Diese drei Surf-Boys stammen aus Brasilien. Damit erklärt sich, dass sie mich nach unserem Interview (via Mail, muss man dazu sagen) wie eine alte und langvermisste Freundin begrüßten, als wir uns bei ihrem Gig in Berlin trafen. Ich bekam nicht nur das aktuelle Split-Album mit den irischen Spellbound in Vinyl geschenkt. Sondern auch die Vorgänger-CD „Dogs Of The Seas“ und etliche Aufkleber. Und mehr Freibier als ich trinken konnte.
Die südamerikanische Gastfreundschaft ist zurecht mehr als legendär. Thank you, guys and see you someday!
Bei den Interview-Vorbereitungen sind die Brasilianer nicht nur voll heißblütigem Tatendurst, sondern auch von gastfreundlicher Hilfsbereitschaft. Und im Gegensatz zu ihrem Instrumental-„Surf Trash Lenha“ sind Drummer Emiliano und Gitarrist Ed alles andere als wortkarg.
DYNAMITE: Wie begann eure Bandgeschichte?
Emiliano: Die Idee kam im Januar 2009 von unserem Ex-Trompeter JC Moloncio. Einen Monat nach den ersten Proben haben wir unsere erste EP „Power Surf Orchestra“ veröffentlicht und konnten auf dem Psycho Carnival Festival gleich 1000 Kopien verkaufen. Seitdem sind wir kontinuierlich unterwegs. 2012 musste JC die Band aus persönlichen Gründen verlassen. Ein echter Schock – immerhin hat seine Trompete unseren Sound geprägt. Ich wollte schon alles hinschmeißen, weil ich ohne JC als Musiker und Freund keinen Sinn mehr sah. Aber Ed hat darauf bestanden, weiterzumachen und mich schließlich rumgekriegt.
DYNAMITE: Habt ihr vor TMMMAFIA in anderen Bands gespielt?
Emiliano: Ed spielt in Indie- und Ska-Bands. Ich hab Metal gespielt und Psychobilly Hardcore, und drumme bei den Sick Sick Sinners. Unser Bassist Marcondez kommt von Dezakato, einer legendären brasilianischen Punkrockcombo. Jetzt sind wir fett und alt und schmeißen unsere Erfahrung bei TMMMAFIA zusammen.
DYNAMITE: Könnt ihr mittlerweile von der Musik leben?

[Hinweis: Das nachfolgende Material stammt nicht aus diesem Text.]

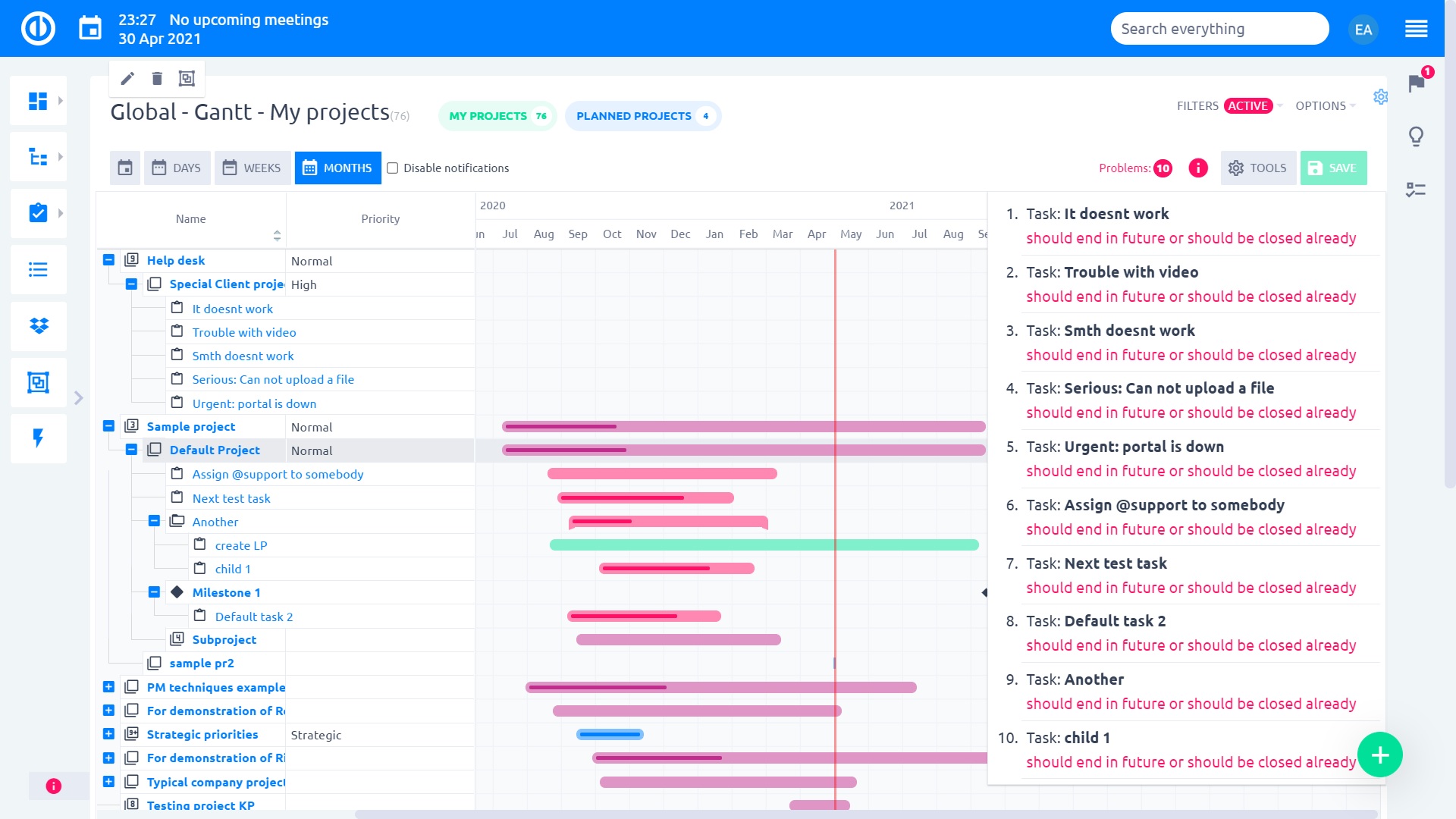Click the TOOLS button
1456x819 pixels.
click(1258, 168)
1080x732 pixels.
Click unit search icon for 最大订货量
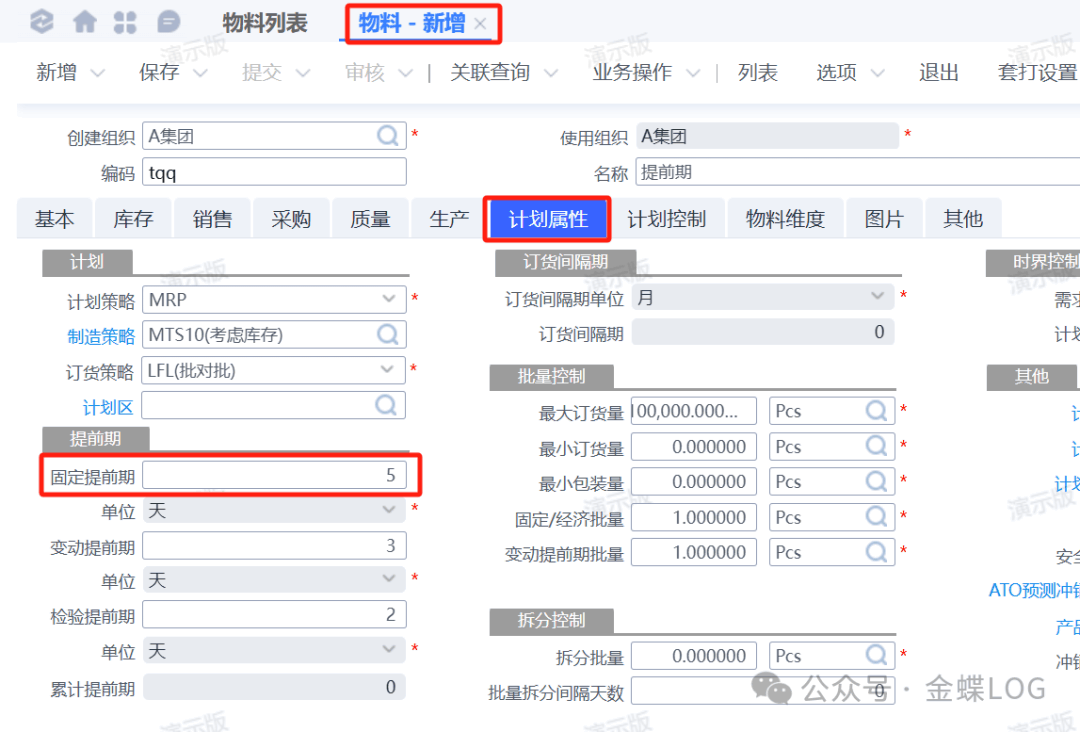tap(877, 411)
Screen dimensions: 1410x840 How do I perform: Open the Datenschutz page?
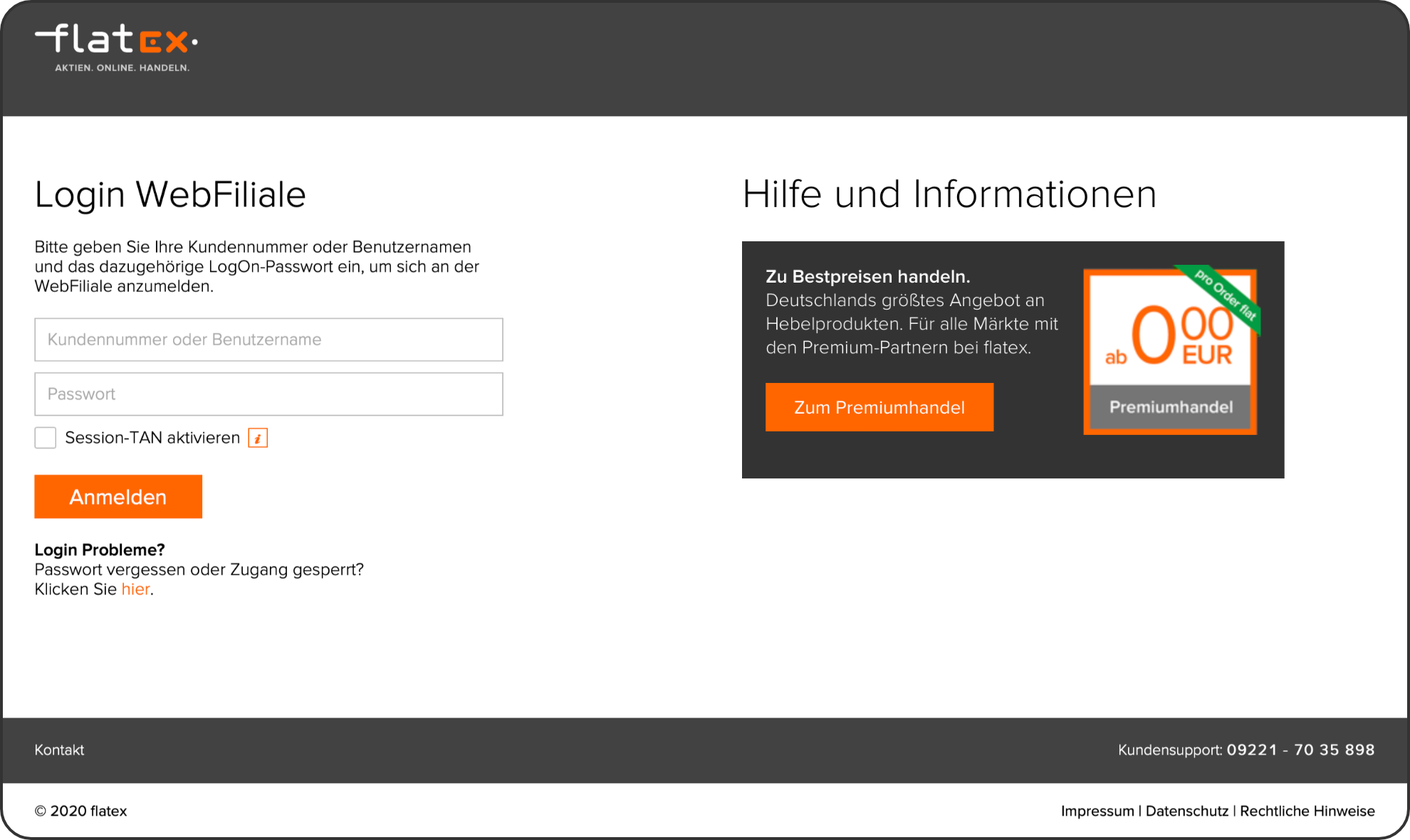click(1186, 811)
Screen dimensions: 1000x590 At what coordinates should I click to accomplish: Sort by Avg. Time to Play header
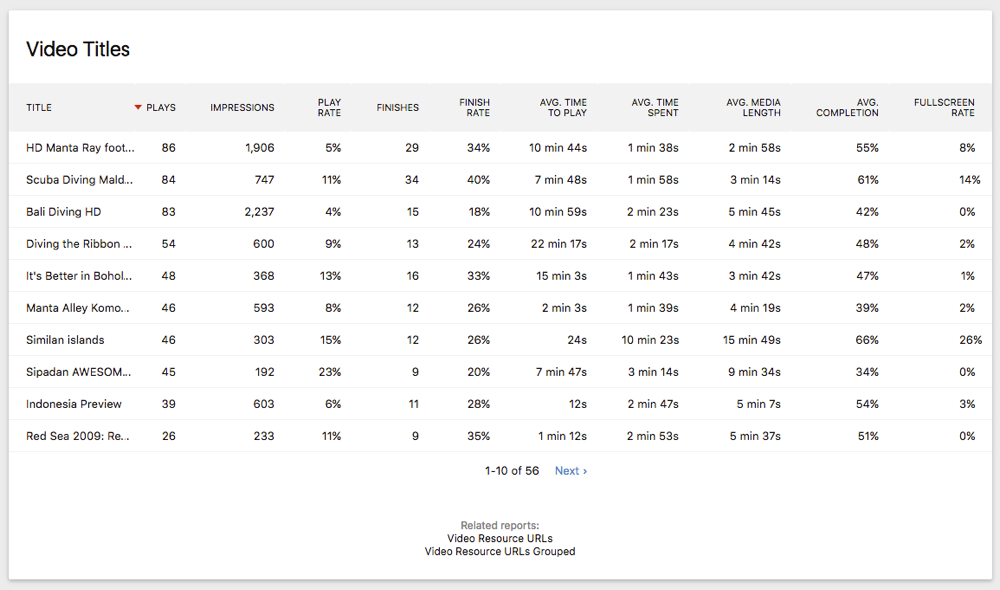pyautogui.click(x=563, y=108)
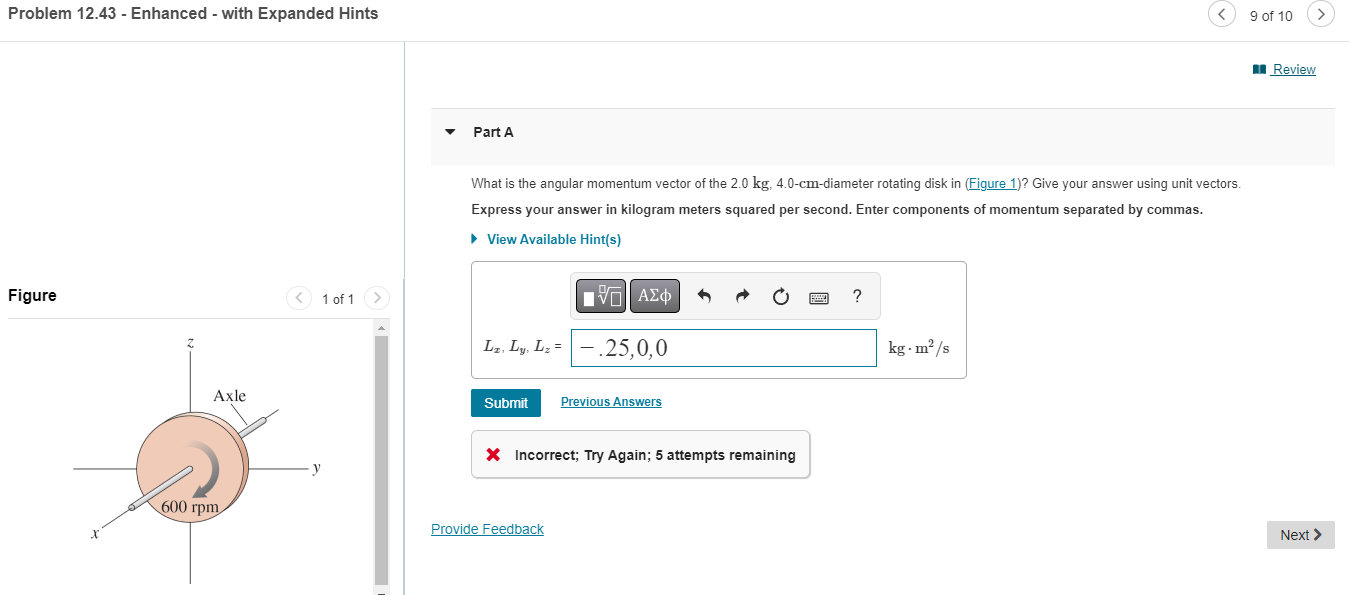Click the redo arrow in the answer toolbar

tap(742, 295)
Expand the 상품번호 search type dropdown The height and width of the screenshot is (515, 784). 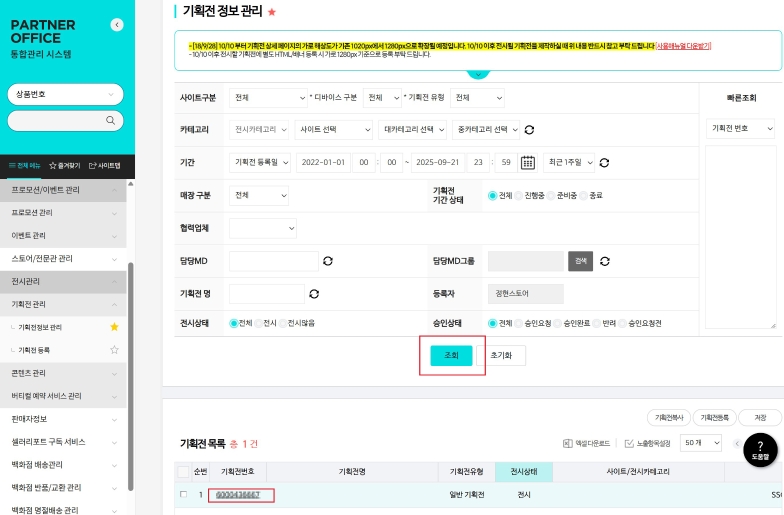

Ed: In Brasilien kann man als unabhängige Band kaum überleben. Ich arbeite als freier Journalist und Emiliano ist Eventmanager. Marcondez ist der einzige hauptberufliche Musiker von uns.
Emiliano: Wir haben unsere normalen Jobs und geben daneben unser Bestes, um aktiv zu bleiben. Zu proben, Konzerte zu spielen oder unterwegs zu sein, hält den Kopf frei. TMMMAFIA ist wie ein großes Sammelbecken für all unsere Emotionen – außerdem bedeutet in einer Band sein, Spaß mit Freunden zu haben. Ich würde keinen Sinn in einer Band sehen, in der die Mitglieder nicht wie Kumpels miteinander reden. Sollte uns das jemals passieren, wäre es das Ende von TMMMAFIA.
DYNAMITE: Euer Stil ist kein klassischer Surf. Was treibt ihr da genau?
Emiliano: Am Anfang wollten wir wirklich Surf machen – aber auf unsere Weise. Also haben wir es Power Surf getauft, um die musikalischen Grenzen zu erweitern. Über die Zeit haben sich diverse Bezeichnungen entwickelt: Surf Punk, Surfabilly, Surf Trash, Metal Surf… Heute nennen wir es meistens Surf Trash Lenha, weil wir diese Positionierungen nicht so ernst nehmen.
DYNAMITE: Entschuldige – Lenha?
Emiliana: (lacht) Wir sind echte Hillbillys, wir mögen Slang! Da entwickeln sich Bezeichnungen, die sinnlos scheinen, aber doch genau passen. Lenha ist so etwas: Es bedeutet Holzkohle oder brennendes Holz. Und wir brennen wir für unsere Musik. Portugiesisch ist prädestiniert für solche Wortspiele und letztlich ist die Bezeichnung einfach ein Witz.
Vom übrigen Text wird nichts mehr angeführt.